In the period between the end of 2017 and August 2018, Xhisela Maloku has reported to the police and other law enforcement agencies the assault, rape, and threats she suffered at the hands of Rexhep Rraja, the son of Socialist MP Rahman Rraja.

Based on the claims of whistleblowing police officer Emiljano Nuhu, several police officers of police stations no. 3 and no. 6 in Tirana, officer Gentjan Çitozi of Fushë-Kruja’s police station, and several members of the Durrës branch of the Complaints and Internal Issues Service, were aware or have reviewed this report.

All of these law enforcement agents were obligated to enforce not only criminal laws, but also the Law on Measures against Violence in Family Relations, which applies not only in cases of violence between spouses, co-habitants, and partners, but also in cases of intimate relationships.

The purpose of the law is to make state authorities “utilize reasonable means to protect the victim and prevent ongoing violence” against the victim, alongside the investigation or prosecution of the case.

Below, find the legal obligations that have been violated or ignored by all of these police officers.

Informing the victim and sending her to social services centers

Article 8.3 obligates state authorities, including the police, to inform the victim “on the measures to be taken according to the law and authorities they should refer to.”

They should have also informed her on “existing social services” and accompanied her “to appropriate centres and institutions.”

If the victim agrees to be referred to health or social services centers, the authorities must provide transportation for the victim. This did not happen.

Immediate assignment of an accompanying police officer

The police must provide the victim “with the protection of a policeman in life endangering cases.” This did not happen.

Prohibition of the defendant from approaching the victim

Additionally, according to article 10, the police and state institutions must:

“prohibit immediately the defendant (perpetrator) to be within a certain distance to the victim or members of their family” and “immediately forbid the defendant (perpetrator) to approach/get near the house, workplace, the original family residence or the future couple’s residence or that of other persons and moreover the children’s school or any other place commonly frequented by the victim, unless this happens for work-related reasons”

This did not happen.

The immediate issuance of a protection order

The police should have immediately issued a protection order to victims of domestic violence. That order is then approved by a court.

Per article 13.3:

The petition for emergency protection orders may be presented by:
a. The victim him/herself;
b. The victim’s legal representative or attorney;
c. The police/the prosecutor;
ç. A family member of the victim;

This did not happen.

Confiscation of weapons or other instruments of violence

Seeing that Rraja had used a weapon when he threatened Maloku, and had been investigated earlier for “armed threat” and “possession of a firearm without a permit,” the police should have confiscated, per article 10, “any weapons belonging to the perpetrator” or ordered “the perpetrator to surrender any weapons belonging to them.”

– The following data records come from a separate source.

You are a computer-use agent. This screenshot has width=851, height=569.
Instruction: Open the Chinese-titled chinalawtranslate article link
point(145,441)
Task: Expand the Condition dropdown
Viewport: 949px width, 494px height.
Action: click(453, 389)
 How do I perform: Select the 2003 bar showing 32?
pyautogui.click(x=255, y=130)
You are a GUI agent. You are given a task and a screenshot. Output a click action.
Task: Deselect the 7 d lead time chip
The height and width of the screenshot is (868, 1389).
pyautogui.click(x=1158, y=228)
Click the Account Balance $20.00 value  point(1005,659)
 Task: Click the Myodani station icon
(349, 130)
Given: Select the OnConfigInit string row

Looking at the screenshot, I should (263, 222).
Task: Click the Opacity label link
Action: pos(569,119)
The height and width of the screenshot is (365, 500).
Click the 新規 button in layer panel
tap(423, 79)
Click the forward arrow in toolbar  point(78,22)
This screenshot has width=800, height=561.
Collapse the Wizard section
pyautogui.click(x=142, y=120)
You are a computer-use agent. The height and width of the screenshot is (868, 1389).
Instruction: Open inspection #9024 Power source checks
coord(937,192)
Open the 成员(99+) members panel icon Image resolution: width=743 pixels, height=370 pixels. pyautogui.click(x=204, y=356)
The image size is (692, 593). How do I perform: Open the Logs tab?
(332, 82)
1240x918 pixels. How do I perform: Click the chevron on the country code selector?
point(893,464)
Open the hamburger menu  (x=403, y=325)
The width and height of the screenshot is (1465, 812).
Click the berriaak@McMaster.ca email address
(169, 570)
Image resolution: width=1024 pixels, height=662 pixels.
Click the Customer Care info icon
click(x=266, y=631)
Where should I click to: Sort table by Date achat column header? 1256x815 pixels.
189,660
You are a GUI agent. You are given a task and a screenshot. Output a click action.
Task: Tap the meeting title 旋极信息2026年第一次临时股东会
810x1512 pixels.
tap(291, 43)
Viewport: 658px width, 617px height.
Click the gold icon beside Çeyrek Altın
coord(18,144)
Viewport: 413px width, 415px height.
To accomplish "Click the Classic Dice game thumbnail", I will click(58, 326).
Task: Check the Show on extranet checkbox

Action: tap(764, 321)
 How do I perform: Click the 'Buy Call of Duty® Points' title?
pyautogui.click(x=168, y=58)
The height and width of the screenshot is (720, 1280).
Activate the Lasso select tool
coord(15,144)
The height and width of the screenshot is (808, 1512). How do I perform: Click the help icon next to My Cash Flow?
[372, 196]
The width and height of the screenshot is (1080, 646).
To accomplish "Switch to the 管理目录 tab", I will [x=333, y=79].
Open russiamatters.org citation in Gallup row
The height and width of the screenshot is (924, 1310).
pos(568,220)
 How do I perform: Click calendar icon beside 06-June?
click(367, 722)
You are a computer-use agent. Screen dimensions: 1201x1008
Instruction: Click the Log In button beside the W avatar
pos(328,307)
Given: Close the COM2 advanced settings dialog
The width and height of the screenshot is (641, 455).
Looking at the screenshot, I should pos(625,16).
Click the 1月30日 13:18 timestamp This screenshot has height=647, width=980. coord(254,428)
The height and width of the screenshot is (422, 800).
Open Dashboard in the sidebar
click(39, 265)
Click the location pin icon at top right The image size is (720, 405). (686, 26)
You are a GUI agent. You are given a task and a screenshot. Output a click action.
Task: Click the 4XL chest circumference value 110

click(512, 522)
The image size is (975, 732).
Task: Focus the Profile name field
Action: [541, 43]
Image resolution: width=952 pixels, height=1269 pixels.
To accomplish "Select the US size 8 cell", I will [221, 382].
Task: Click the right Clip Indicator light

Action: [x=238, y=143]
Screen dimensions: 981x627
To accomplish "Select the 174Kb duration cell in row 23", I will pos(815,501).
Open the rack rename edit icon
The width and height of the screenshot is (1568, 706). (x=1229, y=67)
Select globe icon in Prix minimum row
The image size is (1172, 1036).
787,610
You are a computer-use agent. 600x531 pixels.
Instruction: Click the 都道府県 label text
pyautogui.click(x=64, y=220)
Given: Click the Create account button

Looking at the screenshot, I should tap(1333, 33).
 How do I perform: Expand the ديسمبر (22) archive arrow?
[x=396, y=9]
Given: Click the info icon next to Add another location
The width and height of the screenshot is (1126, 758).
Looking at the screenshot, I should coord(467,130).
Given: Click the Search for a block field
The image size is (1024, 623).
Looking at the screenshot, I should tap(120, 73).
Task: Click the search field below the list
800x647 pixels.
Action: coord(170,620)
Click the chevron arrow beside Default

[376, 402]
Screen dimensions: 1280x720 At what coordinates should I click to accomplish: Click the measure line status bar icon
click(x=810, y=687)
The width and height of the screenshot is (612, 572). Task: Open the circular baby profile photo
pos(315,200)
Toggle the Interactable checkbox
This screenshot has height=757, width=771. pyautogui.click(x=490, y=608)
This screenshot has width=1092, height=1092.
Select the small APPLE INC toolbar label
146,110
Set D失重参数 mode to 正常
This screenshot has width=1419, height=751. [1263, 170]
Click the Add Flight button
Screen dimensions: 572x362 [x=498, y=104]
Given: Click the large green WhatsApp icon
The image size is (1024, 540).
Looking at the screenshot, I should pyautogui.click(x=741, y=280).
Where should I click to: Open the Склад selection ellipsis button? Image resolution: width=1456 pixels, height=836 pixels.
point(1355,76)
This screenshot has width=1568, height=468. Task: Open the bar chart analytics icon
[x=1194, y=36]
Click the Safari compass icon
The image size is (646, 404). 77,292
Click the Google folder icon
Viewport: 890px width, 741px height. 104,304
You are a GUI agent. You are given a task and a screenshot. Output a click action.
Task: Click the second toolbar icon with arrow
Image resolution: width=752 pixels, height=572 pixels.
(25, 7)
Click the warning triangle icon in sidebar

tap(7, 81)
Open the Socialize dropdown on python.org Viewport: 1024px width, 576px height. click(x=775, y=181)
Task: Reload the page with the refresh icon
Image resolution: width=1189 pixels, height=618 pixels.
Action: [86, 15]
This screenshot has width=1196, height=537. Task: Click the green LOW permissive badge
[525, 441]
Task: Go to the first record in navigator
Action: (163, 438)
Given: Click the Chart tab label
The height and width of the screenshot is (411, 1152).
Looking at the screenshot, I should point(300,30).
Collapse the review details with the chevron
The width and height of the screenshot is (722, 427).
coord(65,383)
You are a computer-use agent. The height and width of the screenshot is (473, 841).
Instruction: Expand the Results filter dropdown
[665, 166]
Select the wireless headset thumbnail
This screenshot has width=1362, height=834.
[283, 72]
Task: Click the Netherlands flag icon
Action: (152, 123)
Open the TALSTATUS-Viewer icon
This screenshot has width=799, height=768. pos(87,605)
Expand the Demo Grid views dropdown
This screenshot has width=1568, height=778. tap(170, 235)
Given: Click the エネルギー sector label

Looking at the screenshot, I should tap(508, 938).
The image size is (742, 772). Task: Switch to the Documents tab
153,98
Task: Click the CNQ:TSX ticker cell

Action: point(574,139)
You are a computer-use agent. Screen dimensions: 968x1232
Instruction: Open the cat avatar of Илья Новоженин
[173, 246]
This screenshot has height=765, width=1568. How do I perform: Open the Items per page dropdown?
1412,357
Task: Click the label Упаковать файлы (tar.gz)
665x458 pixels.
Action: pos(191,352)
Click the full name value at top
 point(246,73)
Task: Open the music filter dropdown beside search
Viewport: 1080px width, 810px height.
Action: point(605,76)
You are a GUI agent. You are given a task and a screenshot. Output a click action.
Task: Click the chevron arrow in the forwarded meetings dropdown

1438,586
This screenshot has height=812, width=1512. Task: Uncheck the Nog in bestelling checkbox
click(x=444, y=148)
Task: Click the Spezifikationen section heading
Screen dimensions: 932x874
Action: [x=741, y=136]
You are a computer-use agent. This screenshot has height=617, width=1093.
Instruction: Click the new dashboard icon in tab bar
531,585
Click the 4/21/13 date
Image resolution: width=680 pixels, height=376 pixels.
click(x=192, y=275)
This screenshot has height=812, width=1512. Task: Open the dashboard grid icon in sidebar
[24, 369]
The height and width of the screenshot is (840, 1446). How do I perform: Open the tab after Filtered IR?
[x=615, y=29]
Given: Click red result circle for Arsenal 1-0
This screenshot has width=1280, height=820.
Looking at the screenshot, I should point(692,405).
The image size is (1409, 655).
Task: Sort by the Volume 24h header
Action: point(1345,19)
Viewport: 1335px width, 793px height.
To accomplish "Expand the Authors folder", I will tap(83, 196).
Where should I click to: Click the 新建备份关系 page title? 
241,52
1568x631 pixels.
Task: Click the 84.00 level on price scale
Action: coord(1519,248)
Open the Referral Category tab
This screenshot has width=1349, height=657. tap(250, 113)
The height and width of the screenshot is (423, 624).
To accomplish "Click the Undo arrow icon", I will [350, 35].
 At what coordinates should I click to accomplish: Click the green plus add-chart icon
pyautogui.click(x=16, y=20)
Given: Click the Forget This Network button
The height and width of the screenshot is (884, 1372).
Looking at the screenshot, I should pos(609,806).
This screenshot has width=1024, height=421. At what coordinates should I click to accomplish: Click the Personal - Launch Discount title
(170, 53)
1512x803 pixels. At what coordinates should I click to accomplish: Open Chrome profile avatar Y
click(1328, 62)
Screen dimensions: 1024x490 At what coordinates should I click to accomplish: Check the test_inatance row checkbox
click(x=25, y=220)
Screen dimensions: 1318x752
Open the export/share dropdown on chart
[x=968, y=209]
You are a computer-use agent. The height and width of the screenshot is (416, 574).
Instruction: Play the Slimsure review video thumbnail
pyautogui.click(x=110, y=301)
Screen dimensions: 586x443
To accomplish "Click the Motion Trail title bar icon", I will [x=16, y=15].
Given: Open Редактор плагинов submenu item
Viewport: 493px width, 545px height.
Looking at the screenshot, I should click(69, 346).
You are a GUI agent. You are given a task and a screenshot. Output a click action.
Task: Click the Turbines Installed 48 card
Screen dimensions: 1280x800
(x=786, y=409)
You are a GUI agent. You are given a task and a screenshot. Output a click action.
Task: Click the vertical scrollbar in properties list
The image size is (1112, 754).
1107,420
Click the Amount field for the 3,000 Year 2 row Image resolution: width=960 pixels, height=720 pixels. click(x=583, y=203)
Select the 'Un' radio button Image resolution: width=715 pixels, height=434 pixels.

If state authorities fail to fulfill the legal obligations delineated above, they are to be held responsible. Article 8.5 of the above law states that “persons who receive reporting because of their function or authority to implement this law and fail to act in its implementation shall be held administratively and/or criminally responsible, applying sanctions of article 248 and 251 of the Criminal Code.”

Based on these legal provisions, all police functionaries involved in the Maloku case should be investigated and penalized for “damages to the legitimate interests of the state, citizens, and other legal entities” and “failure […] to take measures […] to sever illegality […] that has affected the freedom of citizens.”

At a minimum, they should be facing charges that, if proved true, would entail a sentence ranging from a fine to 11 years in prison.

Besides police functionaries, the Ministry of Justice, the Ministry of Internal Affairs, and the Ministry of Health, who, based on the law, are the main institutions responsible to ensure the enforcement of this law, have also failed to do so.

Ministers Fatmir Xhafaj, Etilda Gjonaj, and Ogerta Manastirliu need to be held publicly and politically responsible for the inaction of their subordinate institutions and services.